Many students can attest that having a passionate professor that can make you like a subject you previously had no interest in. Taking a design history class taught by Lecturer Frank Chang, and a graphic design course taught by Assistant Professor Alessandro Segalini, refueled my passion for design. Frank and Alessandro were absolute professionals at what they did. They were cool, so much so that their enthusiasm for design was contagious. The way they talked about and analyzed artworks was fascinating. I started paying close attention to every billboard, poster and logo that I stumbled upon, analyzing the fonts used, color choice and composition. Design was once again at the forefront of my thoughts and my confidence was building.

Rule #2. Shoot your shot.

Even though I felt better about my abilities, self-doubt still lingered in my mind. Wanting to catch up to my peers at Harpur Edge, I decided to take on as many opportunities as I could. This is where Pipe Dream suddenly came to my attention, with an email from the art department advertising a design internship with the newspaper. The deadline for the application had passed, and I was utterly unprepared to present a portfolio. Fear of rejection was on my mind. Alas, I applied, and a semester-long internship turned into an Assistant Design Manager position. I was using my layout skills in a respected newspaper publication. Design was now my profession. Pipe Dream opened more doors for me than I could possibly imagine, surely a tipping point in my college career.
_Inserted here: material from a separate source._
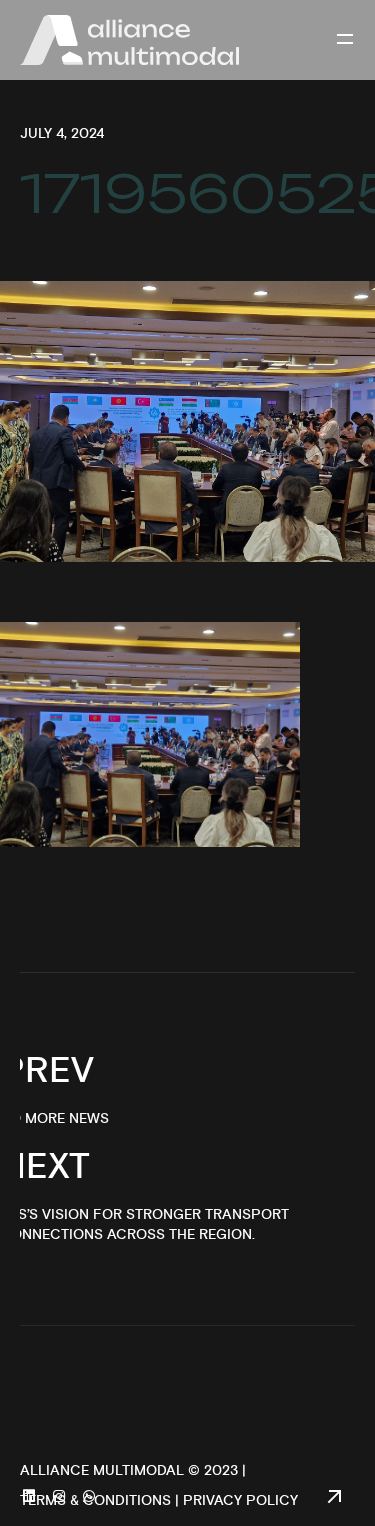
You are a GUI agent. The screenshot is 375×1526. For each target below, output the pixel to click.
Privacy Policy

Rule #3. Use your connections.

Before graduating, the Design Manager in charge of my internship, Cory Bremer, made a recommendation for me to take over his position with the Rosefsky Gallery. As a result, my senior portfolio’s strongest pieces are the posters and trifolds I designed for the gallery’s visiting artist events. I made connections with interesting artists who helped critique my work and wrote me recommendations. With the help of Assistant Professor Gokhan Ersan’s and Segalini’s recommendations, and the help of a strong portfolio, I achieved the proudest moment of my years at BU, creating the logo and program design for the TEDxBinghamtonUniversity event, “UNEARTHED.”

Without the wonderful people in my life, I would not have any of these amazing experiences. Thank you, Wendy and the Harpur Edge team, Cory, Kade and the Pipe Dream staff, Hans and the Rosefsky Gallery, professors Alessandro, Frank, Gokhan and Ms. Davis, my friends Zeyad, Jann and my family: Mama, Papa, Alik and Saqo.

Mikayel Harutyunyan is a senior majoring in graphic design and assistant design manager.